On the heels of my last post Prickly Pear Cactus Fruit, I’ve learned a little more about this desert fruit. Its outer skin range in color from light green to purple-red, and its flesh ranges from a light yellow-green, to deep golden, to red.
A few days ago I posted a link Prickly Pear Cactus Fruit on Raw Epicurean’s Facebook page. Between then and now, I updated the site. Unfortunately there were a few glitches and I lost that post along with comments [apologies]. I’ve re-posted Prickly Pear Cactus Fruit. On the initial posted link on Facebook, some of our reader’s share their experience, tips, suggestions, and a recipe, which I would like to share with you here:
I was surprised to learn from Agatha that prickly pear grow abundant in the Southern region of Italy! I’ll be sure to keep an eye out for this cactus fruit next time I travel to The Boot area.

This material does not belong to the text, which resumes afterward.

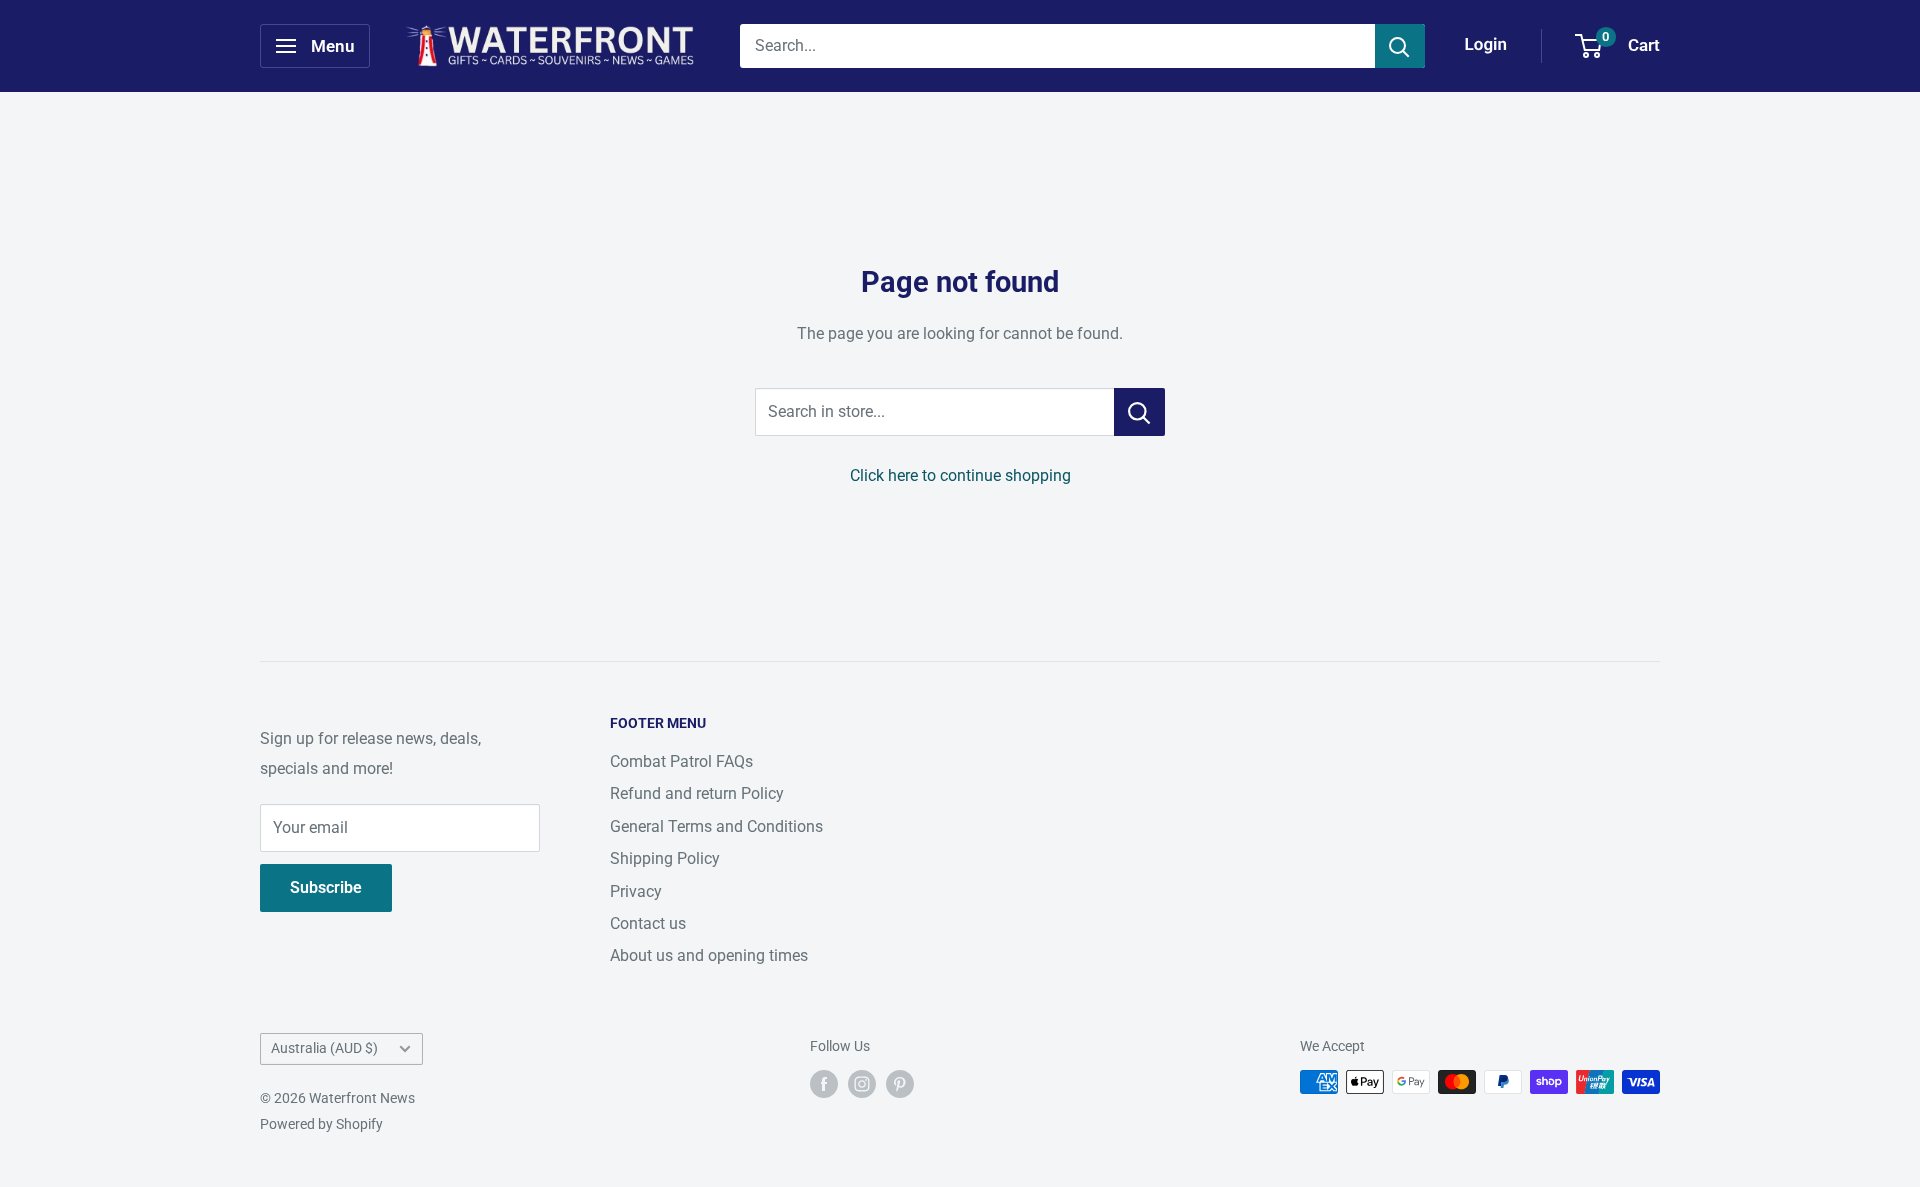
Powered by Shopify (321, 1124)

Prickly pear grows in South Africa too, as Laura shared with us that she ate her fill of it as a kid growing up there.
Katie tempted my curiousity with the thought of a Prickly Pear Margarita! I know, I know that wouldn’t fall under the category of raw, but …. and Marcie had one in Sedona and raves it was the best margarita she’s ever had! [Now I must try it, just once. ;-)]
Viviana reminds us the prickly pear is also known as “tunas”.
Lori’s aunt made a wonderful jelly from it.
Pat and Sam share with us that it controls blood sugar levels. Good to know.
I wish I could visit Justina’s Tiki Farm where she grows them.
I agree with Delicia, using gloves is another option to avoid getting pricked by the pear and when handling it.
Tips on handling this prickly pear
John suggests “burning the prickers off as an the easiest way using a lighter, they burn quickly, and it doesn’t damage the fruit.” Ok, that sound fisible. Don’t try this a home, alone, if you are a minor!
Also, I’d like to share a tip from Naomi, a Raw Epicurean readers, whom suggests an ease way peel prickly cactus pear safely. Thanks for the tip!
Cut off ends a little less than a centimeter in. Then make a slice from one end to the other only going through the top layer/peel as if you were going through the skin of an orange. Now dig your fingers between the slice and peel down around the fruit. The fruit will separate pretty easily from the peel. Once you get the hang of this it’s pretty easy to avoid the clusters of globins (we call em “picas” cause it picas your hands like spicy jalapenos).
Prickly Pear Cactus Cooler
Just look at that gorgeous color. The recipe is simple to make, has an absolutely beautiful color, is subtle in taste, and refreshing. The inside of a prickly pear is scattered with black seeds. When making this drink, I peeled the pear cactus and roughly cut it into big chunks, then added the chunks, seeds included, to the blender. However, you could de-seed it first, otherwise blend and strain the juice through a strainer to catch all the seeds and seed particles.
2 red prickly pear cactus, washed and peeled
1 1/2 cups filtered water
2 tablespoons lime juice, fresh squeezed
1-2 tablespoons organic raw blue agave, or to taste
Blend all ingredients in a blender. Pour the juice through a strainer to remove any seeds.
Serve at room temperature or chilled. Garnish with a wedge of lime.